# sweety pies



## amoonswirl (Nov 14, 2006)

Just thought I'd share a cute pic of Munchkin and Isabella in their latest nesting box. (The name of the fruit that came in the box is too perfect...) 

These two are so happy with their wooden eggs. They are both so eager to sit on them, that they often have to push each other away to get a turn sitting. Sometimes they sit in the nest together and snuggle - I snapped this photo on one of those occasions.


----------



## Charis (Feb 11, 2007)

What a perfect nesting box.
They are sweety pies.


----------



## Skyeking (Jan 17, 2003)

Adorable!


----------



## Boni Birds (Mar 19, 2007)

They are lovers aren't they!


----------



## Lovebirds (Sep 6, 2002)

Do they look happy and content with life or what??? Very sweet..........


----------



## maryjane (Jul 15, 2006)

How cute!!!


----------



## amoonswirl (Nov 14, 2006)

Just before I took the photo, they were busy preening each other and cooing...I missed that photo op while the camera warmed up. But I love the way Munchkin is leaning ever so slightly on Isabella's shoulder with a sparkle in his eye- he has been in total bliss since she arrived. Such lovey-birds!


----------



## Maggie-NC (Jun 22, 2005)

amoonswirl said:


> But I love the way Munchkin is leaning ever so slightly on Isabella's shoulder with a sparkle in his eye


LOL this is what caught my eye too. It is so sweet. What a contrast in coloring with these two. They are gorgeous. Thank you for the pictures.


----------



## pigeon kid (May 19, 2007)

lol there so cute and are they fantails? so cute pushing each other lol funny


----------



## amoonswirl (Nov 14, 2006)

pigeon kid said:


> lol there so cute and are they fantails? so cute pushing each other lol funny


They just can't seem to get enough egg-time - they love it! 
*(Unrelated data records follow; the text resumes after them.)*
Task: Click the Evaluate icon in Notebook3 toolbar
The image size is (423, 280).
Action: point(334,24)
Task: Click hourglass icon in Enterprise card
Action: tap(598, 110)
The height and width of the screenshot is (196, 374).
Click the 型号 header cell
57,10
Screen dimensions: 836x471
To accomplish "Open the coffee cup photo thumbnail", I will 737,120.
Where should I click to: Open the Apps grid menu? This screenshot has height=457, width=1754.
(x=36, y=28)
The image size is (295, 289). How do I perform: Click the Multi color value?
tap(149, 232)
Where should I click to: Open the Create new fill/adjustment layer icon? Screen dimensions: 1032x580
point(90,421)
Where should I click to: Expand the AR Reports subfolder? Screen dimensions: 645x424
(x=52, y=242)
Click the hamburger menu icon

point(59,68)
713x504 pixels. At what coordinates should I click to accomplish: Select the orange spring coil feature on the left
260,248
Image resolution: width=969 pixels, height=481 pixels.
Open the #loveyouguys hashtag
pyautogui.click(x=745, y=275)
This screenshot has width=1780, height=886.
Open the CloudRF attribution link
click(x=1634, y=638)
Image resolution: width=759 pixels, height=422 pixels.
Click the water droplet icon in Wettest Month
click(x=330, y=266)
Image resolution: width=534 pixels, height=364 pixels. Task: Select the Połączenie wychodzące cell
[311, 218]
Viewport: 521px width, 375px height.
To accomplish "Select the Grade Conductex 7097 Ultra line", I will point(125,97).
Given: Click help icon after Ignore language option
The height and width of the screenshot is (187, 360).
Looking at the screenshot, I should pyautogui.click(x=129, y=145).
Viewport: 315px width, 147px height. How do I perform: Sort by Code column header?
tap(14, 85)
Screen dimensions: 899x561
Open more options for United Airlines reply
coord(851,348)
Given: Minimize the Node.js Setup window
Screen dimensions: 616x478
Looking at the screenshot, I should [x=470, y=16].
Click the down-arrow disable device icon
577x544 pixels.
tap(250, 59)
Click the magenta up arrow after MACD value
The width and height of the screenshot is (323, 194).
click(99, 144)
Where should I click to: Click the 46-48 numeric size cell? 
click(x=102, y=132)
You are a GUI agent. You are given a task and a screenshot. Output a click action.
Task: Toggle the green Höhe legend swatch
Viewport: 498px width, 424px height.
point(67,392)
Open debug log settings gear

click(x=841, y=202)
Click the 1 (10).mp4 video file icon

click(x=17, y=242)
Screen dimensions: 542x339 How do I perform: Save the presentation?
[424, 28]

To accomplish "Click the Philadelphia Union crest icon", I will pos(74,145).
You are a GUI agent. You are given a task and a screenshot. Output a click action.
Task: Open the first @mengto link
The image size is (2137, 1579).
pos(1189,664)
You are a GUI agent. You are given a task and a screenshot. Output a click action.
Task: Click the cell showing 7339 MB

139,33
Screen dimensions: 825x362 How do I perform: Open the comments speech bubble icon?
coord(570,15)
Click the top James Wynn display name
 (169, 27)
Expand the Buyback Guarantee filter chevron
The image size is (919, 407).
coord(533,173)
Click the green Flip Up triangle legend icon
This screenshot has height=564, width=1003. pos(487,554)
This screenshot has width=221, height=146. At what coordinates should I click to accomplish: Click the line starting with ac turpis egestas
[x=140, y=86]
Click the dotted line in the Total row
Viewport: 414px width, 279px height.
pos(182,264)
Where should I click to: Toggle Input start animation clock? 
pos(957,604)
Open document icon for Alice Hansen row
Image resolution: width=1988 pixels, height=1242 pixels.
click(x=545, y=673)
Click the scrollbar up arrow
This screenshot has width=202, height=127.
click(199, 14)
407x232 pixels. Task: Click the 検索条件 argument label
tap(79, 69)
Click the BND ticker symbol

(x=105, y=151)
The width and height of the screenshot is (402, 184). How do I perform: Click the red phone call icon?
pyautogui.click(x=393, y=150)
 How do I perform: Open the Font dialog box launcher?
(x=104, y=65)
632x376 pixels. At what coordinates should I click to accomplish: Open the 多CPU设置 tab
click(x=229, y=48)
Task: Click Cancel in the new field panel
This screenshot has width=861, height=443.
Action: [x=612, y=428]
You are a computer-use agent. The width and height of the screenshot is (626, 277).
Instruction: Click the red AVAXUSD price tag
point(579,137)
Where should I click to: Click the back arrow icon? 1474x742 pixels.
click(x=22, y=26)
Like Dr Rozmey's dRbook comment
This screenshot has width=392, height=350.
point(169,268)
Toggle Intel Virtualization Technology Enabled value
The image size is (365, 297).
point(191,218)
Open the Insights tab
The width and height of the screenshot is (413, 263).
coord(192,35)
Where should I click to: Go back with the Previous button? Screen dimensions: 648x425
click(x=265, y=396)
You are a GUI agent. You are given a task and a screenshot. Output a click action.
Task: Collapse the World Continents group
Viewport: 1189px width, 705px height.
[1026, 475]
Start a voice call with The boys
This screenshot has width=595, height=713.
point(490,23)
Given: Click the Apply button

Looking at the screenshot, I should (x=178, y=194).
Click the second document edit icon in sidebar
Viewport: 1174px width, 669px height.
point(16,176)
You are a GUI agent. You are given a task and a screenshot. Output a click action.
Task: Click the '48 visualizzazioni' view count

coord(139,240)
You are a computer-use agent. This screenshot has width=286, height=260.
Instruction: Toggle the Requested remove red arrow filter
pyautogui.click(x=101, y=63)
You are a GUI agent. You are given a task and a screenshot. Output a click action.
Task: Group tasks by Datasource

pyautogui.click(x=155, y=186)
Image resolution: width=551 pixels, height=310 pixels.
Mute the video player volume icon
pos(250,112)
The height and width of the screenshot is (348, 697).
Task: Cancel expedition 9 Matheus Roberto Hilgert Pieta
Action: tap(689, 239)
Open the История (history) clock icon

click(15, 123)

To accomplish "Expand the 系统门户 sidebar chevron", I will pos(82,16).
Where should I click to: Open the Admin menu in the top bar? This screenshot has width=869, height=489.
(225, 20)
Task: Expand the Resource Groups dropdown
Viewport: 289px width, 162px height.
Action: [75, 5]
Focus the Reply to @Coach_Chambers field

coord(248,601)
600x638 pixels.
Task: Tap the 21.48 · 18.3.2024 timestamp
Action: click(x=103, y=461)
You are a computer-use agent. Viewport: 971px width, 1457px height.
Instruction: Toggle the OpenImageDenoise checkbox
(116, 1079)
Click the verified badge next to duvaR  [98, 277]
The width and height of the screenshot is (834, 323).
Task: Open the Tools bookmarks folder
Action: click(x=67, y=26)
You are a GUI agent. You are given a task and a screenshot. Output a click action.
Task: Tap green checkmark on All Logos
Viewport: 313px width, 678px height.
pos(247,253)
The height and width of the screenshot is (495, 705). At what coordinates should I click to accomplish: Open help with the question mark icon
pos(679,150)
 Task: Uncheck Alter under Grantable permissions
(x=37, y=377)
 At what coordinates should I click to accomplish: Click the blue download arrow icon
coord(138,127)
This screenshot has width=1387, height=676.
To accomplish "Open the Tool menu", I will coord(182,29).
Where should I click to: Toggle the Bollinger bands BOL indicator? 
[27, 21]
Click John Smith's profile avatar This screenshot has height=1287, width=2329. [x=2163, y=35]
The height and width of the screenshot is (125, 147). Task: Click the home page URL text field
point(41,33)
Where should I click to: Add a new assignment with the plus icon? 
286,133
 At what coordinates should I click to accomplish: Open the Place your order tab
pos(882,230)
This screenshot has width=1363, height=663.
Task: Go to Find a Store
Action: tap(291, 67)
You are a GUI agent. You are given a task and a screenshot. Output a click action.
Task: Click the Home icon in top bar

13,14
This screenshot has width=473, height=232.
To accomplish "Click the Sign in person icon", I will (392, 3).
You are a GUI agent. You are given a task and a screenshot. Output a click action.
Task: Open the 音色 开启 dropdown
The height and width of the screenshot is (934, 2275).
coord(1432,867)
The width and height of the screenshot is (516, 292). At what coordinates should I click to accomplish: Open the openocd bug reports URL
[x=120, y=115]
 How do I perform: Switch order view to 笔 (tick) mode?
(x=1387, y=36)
They're both fantails, but Munchkin's tail is bigger than Isabella's. I hope hers will fill out too, but she is still young. (even if it doesn't - she is a very pretty bird)


Glad people are enjoying the photo


----------



## Reti (Jul 20, 2003)

What an adorable pair of cuties. Lovely pic.
Thanks for sharing.

Reti


----------



## michbird (Jul 5, 2007)

They're BEAUTIFUL birds! You must be one proud mommy


----------



## TAWhatley (Mar 6, 2001)

They are just gorgeous and so very precious together! Thank you for sharing that beautiful picture!

Terry


----------



## Pigeon lower (Oct 23, 2007)

i think they are indian fantails


----------



## pdpbison (Mar 15, 2005)

This is so cool...

Sweetie Pies indeed...!


Phil
Las Vegas


----------



## mr squeaks (Apr 14, 2005)

GREAT PICTURE, Karen!!

Definitely a couple! 

Squeaks and I wish them our VERY BEST and send LOVE, HUGS and SCRITCHES!

Squeaks also says to mention that he can relate...he, too, is happily sitting on HIS egg, but alas...alone... 

Love the box name...sure "fits" - in more ways than one!  

Shi and Squeaks


----------